Tobacco the stress-reliever has helped the common worker survive the workday for generations, only relatively recently coming under fire for its health risks. Its use is perceived as tough, macho, virile and sophisticated - hence the stereotypes of the hardworking, butt-puffing businessman, soldier, and the "Marlboro Man."

Alcohol is a similar story. While booze doesn't help anyone get work done for the most part, it still serves the important economic function as end-of-the-day tranquilizer and lubricant of social discourse, helping smooth many a major deal following a two or three-Martini "business lunch." Up and down - light up, work; drink up, chill out. Repeat as necessary.

But, then there's marijuana - what images does it conjure? 1930's "viper dens," Afro-American Jazz and Blues, the 1960's and 70's eras of free love and "loose morals," all the way to today's Rasta and Hip-hop culture, "blunts" and "chronic" and indolent slackers. All these stereotypes all have one thing in common: they fly in the face of the "Protestant Work Ethic" and American majority culture, and I think this is the true reason marijuana carries such unacceptable legal and emotional karma in the United States. Would society as we know it collapse if marijuana was legalized? I honestly don't think it would.

By legalizing marijuana for medical purposes, we would automatically make the last weeks or months of life more comfortable for those people suffering from illnesses amenable to use of marijuana as an antiemetic, appetite stimulant or antianxiety agent. If we went further and legalized marijuana a la tobacco or alcohol, we would still have the problem of some people abusing marijuana as a drug that somewhat reduces their "social potential," but we could deal with that problem the way we deal with abuse of other legal drugs. Certainly, no one wants an additional social burden of substance abusers, but placing common marijuana users in prison is hardly an acceptable trade-off in terms of financial and social expense.

━━━━━━━━

Things to do:
(1) Retype from the passage on tobacco, alcohol and marijuana the section that opens with the words containing "Tobacco the stress-reliever" and closes with "Repeat as necessary.", matching every word and punctuation mark.
(2) In the passage on tobacco, alcohol and marijuana, what three medical uses of marijuana are named?

Dataset excerpts:
━━━━━━━━

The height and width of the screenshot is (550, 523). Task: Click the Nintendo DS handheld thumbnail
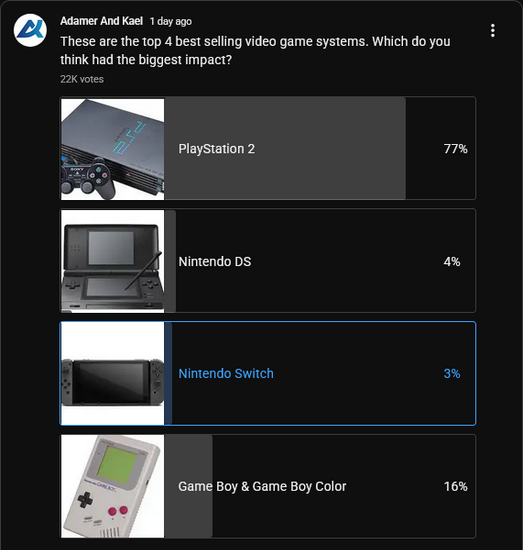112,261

━━━━━━━━

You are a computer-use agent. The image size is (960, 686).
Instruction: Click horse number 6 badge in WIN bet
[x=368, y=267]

━━━━━━━━

Expected results:
(1)
Tobacco the stress-reliever has helped the common worker survive the workday for generations, only relatively recently coming under fire for its health risks. Its use is perceived as tough, macho, virile and sophisticated - hence the stereotypes of the hardworking, butt-puffing businessman, soldier, and the "Marlboro Man."

Alcohol is a similar story. While booze doesn't help anyone get work done for the most part, it still serves the important economic function as end-of-the-day tranquilizer and lubricant of social discourse, helping smooth many a major deal following a two or three-Martini "business lunch." Up and down - light up, work; drink up, chill out. Repeat as necessary.

(2) An antiemetic, an appetite stimulant, or an antianxiety agent.